La grande, la vraie, la principale affaire de l’humanité depuis le début.
 
L’amour qui frappe à tous les coeurs, ceux des puissants comme des petits, des malades comme des biens portants, tout le monde au même tarif. Et tous lui ouvrent comme on ouvrirait…au ciel, au gigantesque, à l’infini. Car…

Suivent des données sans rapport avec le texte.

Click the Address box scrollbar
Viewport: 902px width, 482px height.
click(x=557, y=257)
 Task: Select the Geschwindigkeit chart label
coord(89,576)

« J’aurais beau être prophète,
avoir toute la science des mystères,
 
et toute la connaissance de Dieu,
et toute la foi jusqu’à transporter les montagnes,
 
s’il me manque l’amour,
je ne suis rien »3.

Voilà pourquoi les gestes quotidiens des aidants sont si précieux pour les malades d’Alzheimer.
 
Car au fur et à mesure que la maladie avance, c’est par eux, par eux seuls, par leur regard et leur présence d’amour, que les malades conservent leur part d’humanité.
 
Celle qui demeurera toujours, même dans le plus profond des brouillards.
 
Alors pour finir je voulais simplement leur dire que nous étions nombreux à penser à eux. Souvent. Et à leur souhaiter beaucoup de force et de courage.
 
Santé !
 
Gabriel Combris

 

Sources :

[1] https://www.francealzheimer.org/maladie-dalzheimer-vos-questions-nos-reponses/maladie-dalzheimer-chiffres/

[2]  www.ncbi.nlm.nih.gov/pubmed/16100102

[3] Lettre de Saint Paul apôtre, aux Corinthiens.